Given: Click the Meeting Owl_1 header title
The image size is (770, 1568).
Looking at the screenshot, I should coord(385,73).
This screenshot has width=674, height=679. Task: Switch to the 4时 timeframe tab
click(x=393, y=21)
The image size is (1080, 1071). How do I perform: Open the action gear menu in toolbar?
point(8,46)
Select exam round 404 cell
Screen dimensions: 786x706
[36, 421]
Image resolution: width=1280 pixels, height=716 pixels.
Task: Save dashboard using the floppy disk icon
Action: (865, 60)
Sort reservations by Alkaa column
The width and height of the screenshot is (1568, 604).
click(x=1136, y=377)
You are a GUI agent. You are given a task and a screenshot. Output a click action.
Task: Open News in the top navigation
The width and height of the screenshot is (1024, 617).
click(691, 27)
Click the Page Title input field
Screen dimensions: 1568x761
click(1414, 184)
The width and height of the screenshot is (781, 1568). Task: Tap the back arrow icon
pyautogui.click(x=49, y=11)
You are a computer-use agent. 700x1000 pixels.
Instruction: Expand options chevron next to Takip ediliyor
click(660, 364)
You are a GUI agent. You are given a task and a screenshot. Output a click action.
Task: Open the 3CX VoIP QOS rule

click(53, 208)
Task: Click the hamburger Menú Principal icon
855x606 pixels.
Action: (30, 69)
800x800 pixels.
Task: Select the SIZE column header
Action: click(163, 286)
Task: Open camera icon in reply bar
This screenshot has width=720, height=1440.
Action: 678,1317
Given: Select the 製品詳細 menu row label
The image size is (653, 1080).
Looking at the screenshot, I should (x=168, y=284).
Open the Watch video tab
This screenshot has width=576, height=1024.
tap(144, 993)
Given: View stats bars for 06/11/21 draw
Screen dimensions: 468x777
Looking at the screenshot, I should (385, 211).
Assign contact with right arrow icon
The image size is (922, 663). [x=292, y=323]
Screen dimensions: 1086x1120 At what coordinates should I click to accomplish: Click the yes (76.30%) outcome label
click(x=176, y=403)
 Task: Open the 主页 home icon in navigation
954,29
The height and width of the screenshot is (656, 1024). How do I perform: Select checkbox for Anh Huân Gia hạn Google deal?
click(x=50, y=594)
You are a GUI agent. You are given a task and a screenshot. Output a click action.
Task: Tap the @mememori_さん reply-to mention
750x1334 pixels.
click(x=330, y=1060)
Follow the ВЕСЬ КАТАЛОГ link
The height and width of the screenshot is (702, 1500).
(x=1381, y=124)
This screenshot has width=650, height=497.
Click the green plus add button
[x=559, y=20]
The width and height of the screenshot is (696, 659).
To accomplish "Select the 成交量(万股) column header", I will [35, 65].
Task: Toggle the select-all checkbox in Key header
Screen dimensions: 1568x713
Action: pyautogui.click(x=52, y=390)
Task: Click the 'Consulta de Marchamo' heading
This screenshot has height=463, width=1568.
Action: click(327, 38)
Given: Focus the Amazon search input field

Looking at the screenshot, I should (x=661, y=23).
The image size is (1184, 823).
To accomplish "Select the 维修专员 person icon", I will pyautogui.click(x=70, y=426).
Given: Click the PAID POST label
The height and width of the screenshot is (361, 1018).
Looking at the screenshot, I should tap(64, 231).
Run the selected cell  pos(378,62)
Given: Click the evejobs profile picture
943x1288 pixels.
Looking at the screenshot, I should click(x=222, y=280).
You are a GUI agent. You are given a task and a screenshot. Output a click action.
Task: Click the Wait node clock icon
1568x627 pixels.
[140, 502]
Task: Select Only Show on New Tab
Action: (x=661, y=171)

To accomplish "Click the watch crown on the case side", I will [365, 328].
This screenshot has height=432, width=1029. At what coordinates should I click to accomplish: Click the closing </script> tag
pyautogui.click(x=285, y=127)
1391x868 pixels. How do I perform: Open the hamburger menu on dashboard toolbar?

* * * * * * * * *

## What to work on
What this exercise asks for is an exact copy of all the records.

## Exercise answer
Given: Click the Meeting Owl_1 header title
The image size is (770, 1568).
Looking at the screenshot, I should coord(385,73).
This screenshot has width=674, height=679. Task: Switch to the 4时 timeframe tab
click(x=393, y=21)
The image size is (1080, 1071). How do I perform: Open the action gear menu in toolbar?
point(8,46)
Select exam round 404 cell
Screen dimensions: 786x706
[36, 421]
Image resolution: width=1280 pixels, height=716 pixels.
Task: Save dashboard using the floppy disk icon
Action: (865, 60)
Sort reservations by Alkaa column
The width and height of the screenshot is (1568, 604).
click(x=1136, y=377)
You are a GUI agent. You are given a task and a screenshot. Output a click action.
Task: Open News in the top navigation
The width and height of the screenshot is (1024, 617).
click(691, 27)
Click the Page Title input field
Screen dimensions: 1568x761
click(1414, 184)
The width and height of the screenshot is (781, 1568). Task: Tap the back arrow icon
pyautogui.click(x=49, y=11)
You are a computer-use agent. 700x1000 pixels.
Instruction: Expand options chevron next to Takip ediliyor
click(660, 364)
You are a GUI agent. You are given a task and a screenshot. Output a click action.
Task: Open the 3CX VoIP QOS rule

click(53, 208)
Task: Click the hamburger Menú Principal icon
855x606 pixels.
Action: (30, 69)
800x800 pixels.
Task: Select the SIZE column header
Action: click(163, 286)
Task: Open camera icon in reply bar
This screenshot has width=720, height=1440.
Action: 678,1317
Given: Select the 製品詳細 menu row label
The image size is (653, 1080).
Looking at the screenshot, I should (x=168, y=284).
Open the Watch video tab
This screenshot has width=576, height=1024.
tap(144, 993)
Given: View stats bars for 06/11/21 draw
Screen dimensions: 468x777
Looking at the screenshot, I should (385, 211).
Assign contact with right arrow icon
The image size is (922, 663). [x=292, y=323]
Screen dimensions: 1086x1120 At what coordinates should I click to accomplish: Click the yes (76.30%) outcome label
click(x=176, y=403)
 Task: Open the 主页 home icon in navigation
954,29
The height and width of the screenshot is (656, 1024). How do I perform: Select checkbox for Anh Huân Gia hạn Google deal?
click(x=50, y=594)
You are a GUI agent. You are given a task and a screenshot. Output a click action.
Task: Tap the @mememori_さん reply-to mention
750x1334 pixels.
click(x=330, y=1060)
Follow the ВЕСЬ КАТАЛОГ link
The height and width of the screenshot is (702, 1500).
(x=1381, y=124)
This screenshot has width=650, height=497.
Click the green plus add button
[x=559, y=20]
The width and height of the screenshot is (696, 659).
To accomplish "Select the 成交量(万股) column header", I will [35, 65].
Task: Toggle the select-all checkbox in Key header
Screen dimensions: 1568x713
Action: pyautogui.click(x=52, y=390)
Task: Click the 'Consulta de Marchamo' heading
This screenshot has height=463, width=1568.
Action: click(327, 38)
Given: Focus the Amazon search input field

Looking at the screenshot, I should (x=661, y=23).
The image size is (1184, 823).
To accomplish "Select the 维修专员 person icon", I will pyautogui.click(x=70, y=426).
Given: Click the PAID POST label
The height and width of the screenshot is (361, 1018).
Looking at the screenshot, I should tap(64, 231).
Run the selected cell  pos(378,62)
Given: Click the evejobs profile picture
943x1288 pixels.
Looking at the screenshot, I should click(x=222, y=280).
You are a GUI agent. You are given a task and a screenshot. Output a click action.
Task: Click the Wait node clock icon
1568x627 pixels.
[140, 502]
Task: Select Only Show on New Tab
Action: (x=661, y=171)

To accomplish "Click the watch crown on the case side", I will [365, 328].
This screenshot has height=432, width=1029. At what coordinates should I click to accomplish: Click the closing </script> tag
pyautogui.click(x=285, y=127)
1391x868 pixels. How do I perform: Open the hamburger menu on dashboard toolbar?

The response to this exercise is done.